Gravité mineure, intérêt sanitaire majeur
Pourtant, l'adhésion de la population ne va pas de soi. C'est en tout cas ce que montre ce passage du communiqué de l'Académie nationale de médecine: "Cet élargissement rencontrera un autre obstacle à surmonter: la réticence de parents qui ne manqueront pas d’objecter que la Covid-19 est généralement bénigne dans le jeune âge". L'Inserm le confirme d'ailleurs dans une publication du 3 mai:
"Les cas sévères de Covid-19 chez les moins de 18 ans demeurent rares et se retrouvent surtout chez ceux souffrant de comorbidités et de déficits immunitaires."
L'intérêt sanitaire autour des écoles est cependant double, excédant les seuls élèves. En effet, d'après l'étude ComCor (pilotée par l'Institut Pasteur, la Caisse nationale d'Assurance Maladie, Santé Publique France et Ipsos), citée justement le 3 mai dernier par l'Inserm, être parent d'un élève scolarisé dans le secondaire (comme en maternelle d'ailleurs) expose à un surrisque de contamination évalué à 30%.
Une réponse au vaccin très satisfaisante
L'élargissement de la vaccination aux 12-15 ans peut se prévaloir d'un atout de poids: les données des essais cliniques conduits auprès de ce segment de la population dévoilées par l'Agence européenne du médicament appuient son efficacité. "La réponse immunitaire à Comirnaty dans ce groupe était comparable à la réponse immunitaire dans le groupe d'âge de 16 à 25 ans", a ainsi affirmé le communiqué qui a chiffré: sur les 1005 enfants ayant reçu le vaccin, "aucun n'a développé de Covid-19 contre 16 enfants sur les 978 ayant reçu le placebo".

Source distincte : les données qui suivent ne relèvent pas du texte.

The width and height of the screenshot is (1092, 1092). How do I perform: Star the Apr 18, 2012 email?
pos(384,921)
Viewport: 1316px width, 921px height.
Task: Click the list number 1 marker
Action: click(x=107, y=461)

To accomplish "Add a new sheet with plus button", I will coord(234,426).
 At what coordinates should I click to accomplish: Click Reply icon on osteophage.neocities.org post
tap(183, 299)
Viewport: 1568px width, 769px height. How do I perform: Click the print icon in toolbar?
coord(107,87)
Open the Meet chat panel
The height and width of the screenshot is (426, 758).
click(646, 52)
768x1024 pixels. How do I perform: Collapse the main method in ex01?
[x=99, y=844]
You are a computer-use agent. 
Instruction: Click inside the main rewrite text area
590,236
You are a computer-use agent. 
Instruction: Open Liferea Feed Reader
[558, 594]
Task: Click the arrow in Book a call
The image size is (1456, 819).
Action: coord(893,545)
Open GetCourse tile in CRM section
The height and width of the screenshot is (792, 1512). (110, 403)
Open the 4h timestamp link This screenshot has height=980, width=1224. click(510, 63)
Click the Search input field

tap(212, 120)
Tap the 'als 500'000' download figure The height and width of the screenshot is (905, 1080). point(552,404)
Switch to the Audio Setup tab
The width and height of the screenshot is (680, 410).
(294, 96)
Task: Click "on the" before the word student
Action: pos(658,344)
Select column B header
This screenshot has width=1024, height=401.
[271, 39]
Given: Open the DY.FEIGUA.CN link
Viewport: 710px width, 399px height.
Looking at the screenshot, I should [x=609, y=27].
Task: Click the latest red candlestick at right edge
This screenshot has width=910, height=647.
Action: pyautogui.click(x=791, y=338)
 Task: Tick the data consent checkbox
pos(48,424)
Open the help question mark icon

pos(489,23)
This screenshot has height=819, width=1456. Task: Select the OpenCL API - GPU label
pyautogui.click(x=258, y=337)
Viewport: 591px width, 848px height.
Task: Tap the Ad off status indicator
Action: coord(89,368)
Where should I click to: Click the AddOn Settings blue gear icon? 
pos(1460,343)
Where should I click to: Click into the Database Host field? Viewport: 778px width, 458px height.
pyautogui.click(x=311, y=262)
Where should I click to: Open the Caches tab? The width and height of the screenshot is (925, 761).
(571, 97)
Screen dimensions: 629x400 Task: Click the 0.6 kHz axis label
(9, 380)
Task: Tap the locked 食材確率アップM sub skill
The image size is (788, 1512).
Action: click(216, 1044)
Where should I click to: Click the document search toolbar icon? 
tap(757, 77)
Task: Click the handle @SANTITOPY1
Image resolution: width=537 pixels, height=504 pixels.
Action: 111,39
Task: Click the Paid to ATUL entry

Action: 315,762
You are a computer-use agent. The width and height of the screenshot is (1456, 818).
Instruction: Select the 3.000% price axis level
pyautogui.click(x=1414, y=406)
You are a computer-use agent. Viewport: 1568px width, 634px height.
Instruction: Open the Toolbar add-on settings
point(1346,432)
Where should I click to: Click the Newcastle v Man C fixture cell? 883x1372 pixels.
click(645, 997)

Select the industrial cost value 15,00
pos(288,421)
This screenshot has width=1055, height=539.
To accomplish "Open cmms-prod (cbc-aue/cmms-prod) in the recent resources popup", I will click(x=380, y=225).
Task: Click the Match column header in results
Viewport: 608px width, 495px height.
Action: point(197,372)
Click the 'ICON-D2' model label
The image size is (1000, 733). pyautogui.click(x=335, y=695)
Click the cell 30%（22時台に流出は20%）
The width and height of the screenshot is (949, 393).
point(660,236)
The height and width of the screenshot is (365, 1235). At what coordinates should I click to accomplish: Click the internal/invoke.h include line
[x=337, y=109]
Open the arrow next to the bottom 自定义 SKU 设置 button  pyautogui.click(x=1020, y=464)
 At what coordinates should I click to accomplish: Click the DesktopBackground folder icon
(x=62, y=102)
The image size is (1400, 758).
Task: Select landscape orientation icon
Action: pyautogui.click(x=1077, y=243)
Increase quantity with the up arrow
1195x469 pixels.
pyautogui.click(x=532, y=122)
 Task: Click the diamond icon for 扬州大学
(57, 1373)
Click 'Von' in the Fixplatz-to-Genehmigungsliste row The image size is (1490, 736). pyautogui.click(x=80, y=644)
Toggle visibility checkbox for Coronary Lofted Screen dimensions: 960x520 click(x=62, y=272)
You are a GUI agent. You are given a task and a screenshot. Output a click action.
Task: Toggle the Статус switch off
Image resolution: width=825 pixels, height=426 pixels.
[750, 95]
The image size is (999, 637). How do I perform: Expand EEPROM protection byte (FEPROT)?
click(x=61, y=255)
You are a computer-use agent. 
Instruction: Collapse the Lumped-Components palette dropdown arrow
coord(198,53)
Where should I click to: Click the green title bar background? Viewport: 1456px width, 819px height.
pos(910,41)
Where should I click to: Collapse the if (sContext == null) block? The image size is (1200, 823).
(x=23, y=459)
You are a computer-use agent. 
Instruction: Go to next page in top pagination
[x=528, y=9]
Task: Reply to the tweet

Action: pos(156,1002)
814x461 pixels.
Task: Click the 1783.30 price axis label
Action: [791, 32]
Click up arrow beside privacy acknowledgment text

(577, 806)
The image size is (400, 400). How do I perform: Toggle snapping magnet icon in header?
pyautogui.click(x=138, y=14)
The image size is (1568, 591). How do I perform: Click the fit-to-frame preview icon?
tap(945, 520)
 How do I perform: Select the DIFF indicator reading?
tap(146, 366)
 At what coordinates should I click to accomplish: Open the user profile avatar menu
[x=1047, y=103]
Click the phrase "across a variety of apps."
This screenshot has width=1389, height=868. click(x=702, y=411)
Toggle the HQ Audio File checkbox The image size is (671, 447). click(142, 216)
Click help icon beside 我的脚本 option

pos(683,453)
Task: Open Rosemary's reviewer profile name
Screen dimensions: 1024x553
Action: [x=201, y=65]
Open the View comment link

Bien sûr, si le vaccin est efficace, il ne va pas sans provoquer parfois des effets secondaires passagers. Une étude clinique de phase 3 menée auprès de plus de 2200 adolescents américains - le vaccin est accessible depuis début mai auprès des 12-15 ans aux États-Unis et au Canada - a ainsi détaillé, dans un rapport rendu public le 12 mai et relayé par le site de LCI, que jusqu'à 66,2% des 12-15 ans inoculés avaient fait état d'une fatigue, jusqu'à 64,5% de maux de tête, et 41,5% de frissons ou encore 19,6% de fièvre. Aucun événement indésirable grave lié au vaccin n'a en revanche été signalé.